Input »

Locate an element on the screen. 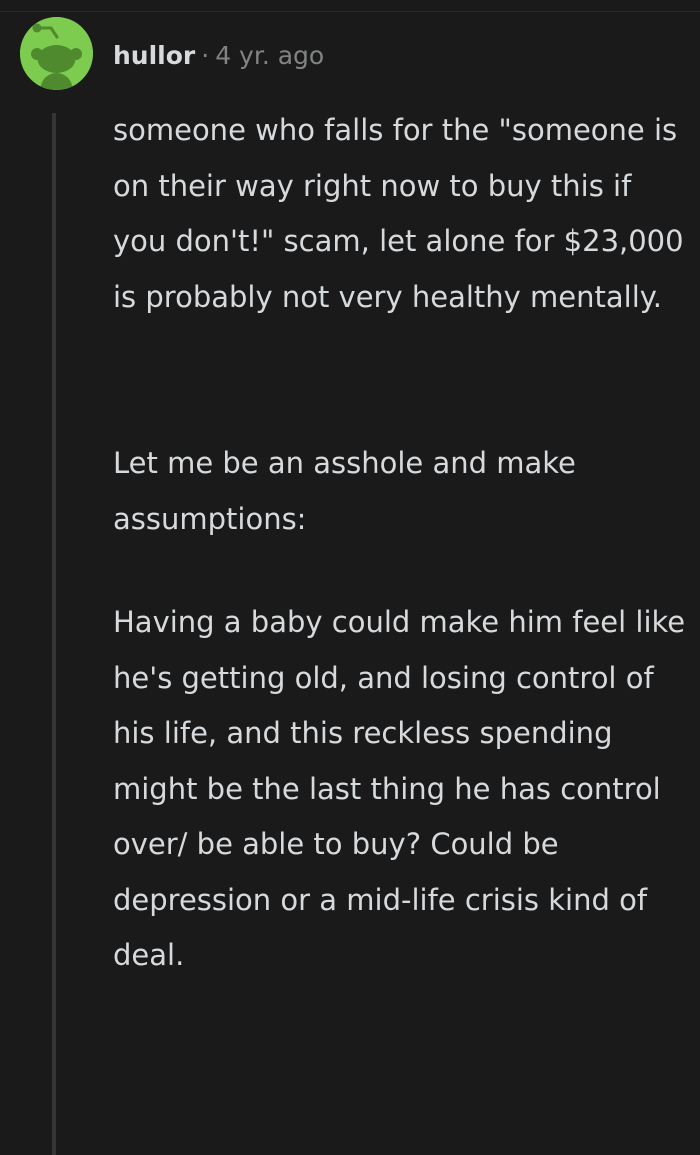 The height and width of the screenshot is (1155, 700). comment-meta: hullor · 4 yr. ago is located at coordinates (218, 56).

...

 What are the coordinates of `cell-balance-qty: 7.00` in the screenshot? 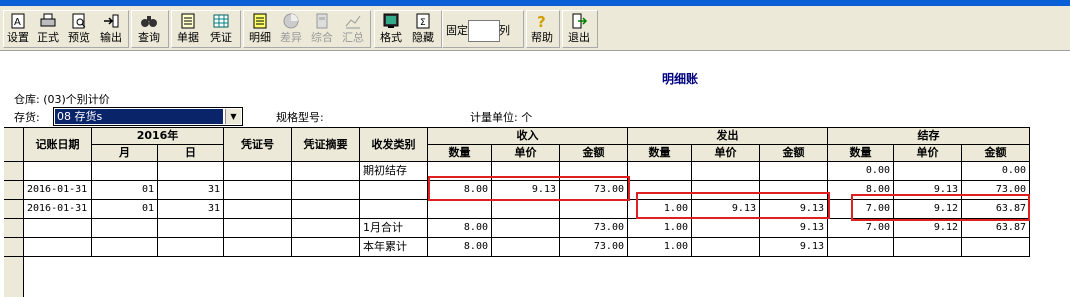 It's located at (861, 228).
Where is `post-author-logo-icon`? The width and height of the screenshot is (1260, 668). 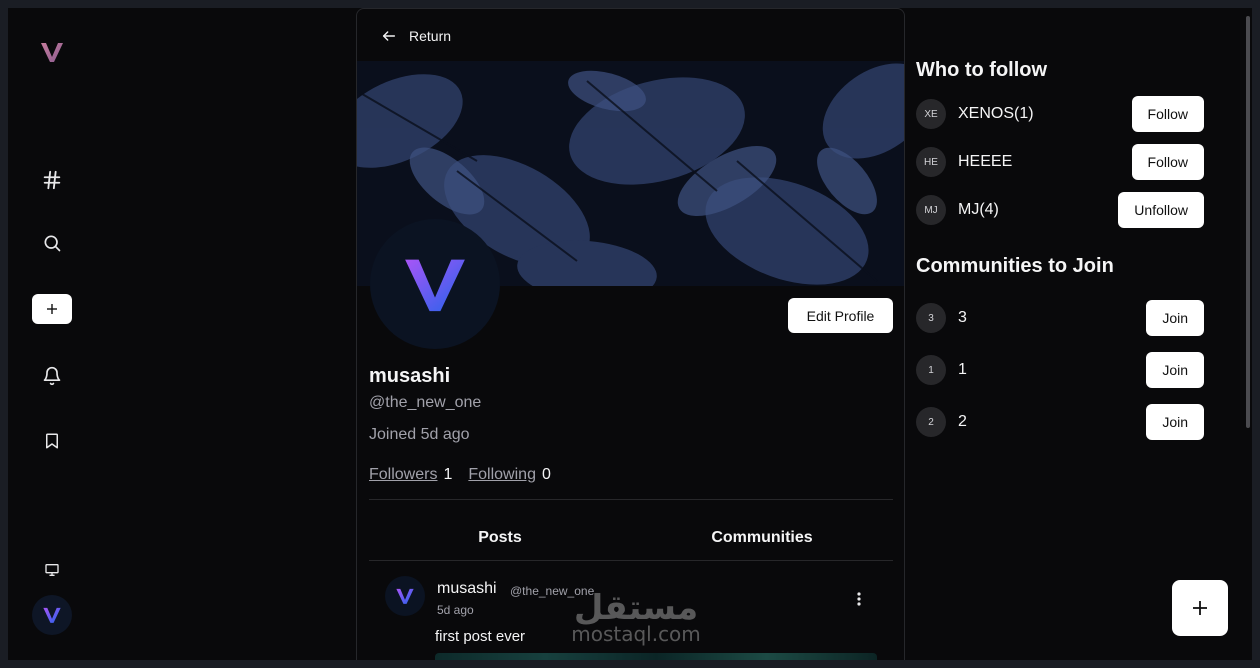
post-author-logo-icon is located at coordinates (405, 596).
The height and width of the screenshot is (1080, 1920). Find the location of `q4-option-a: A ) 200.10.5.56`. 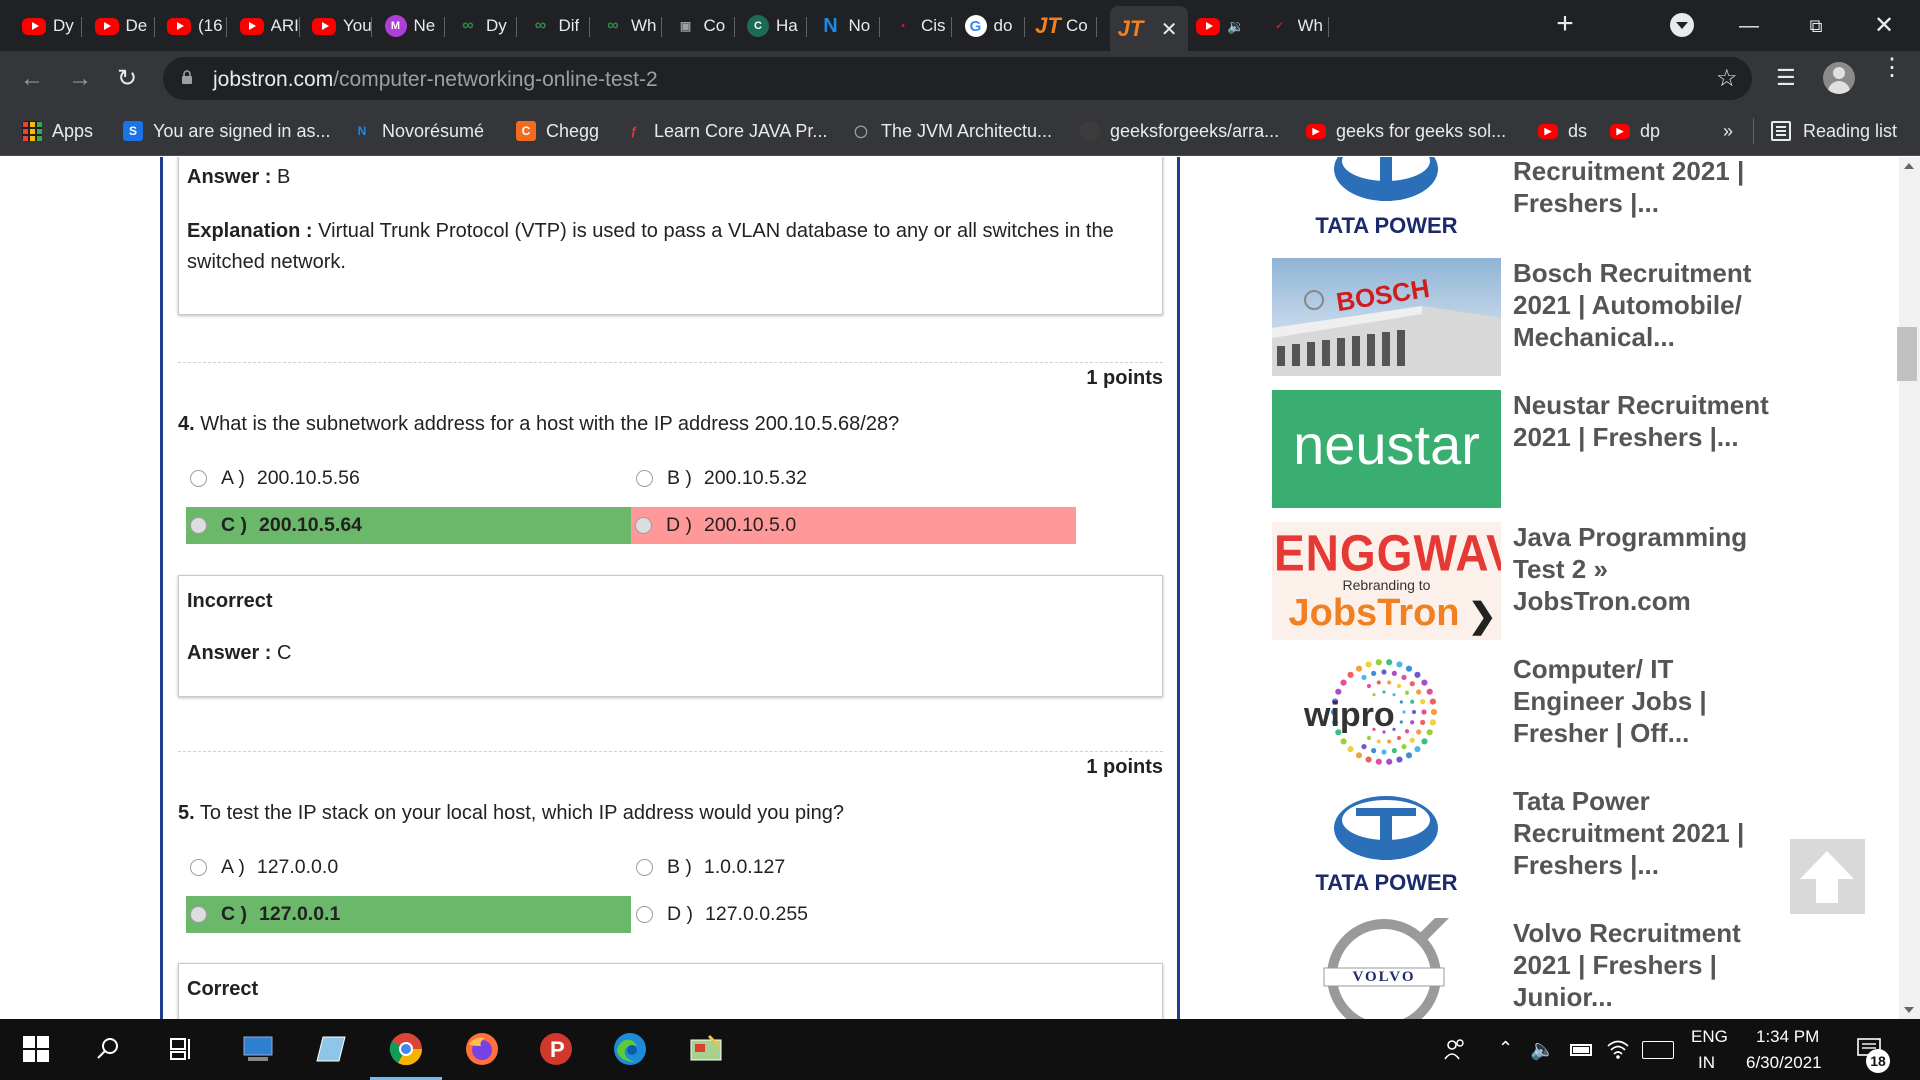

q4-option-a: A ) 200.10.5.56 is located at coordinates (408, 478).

Exercise requirements » Please transcribe everything from the line containing "is (1260, 668)." down to the line containing "q4-option-a: A ) 200.10.5.56 is", with both of those lines included. Leave the pictures out.

Answer »
Where is `post-author-logo-icon`? The width and height of the screenshot is (1260, 668). 
post-author-logo-icon is located at coordinates (405, 596).
The height and width of the screenshot is (1080, 1920). Find the location of `q4-option-a: A ) 200.10.5.56`. 

q4-option-a: A ) 200.10.5.56 is located at coordinates (408, 478).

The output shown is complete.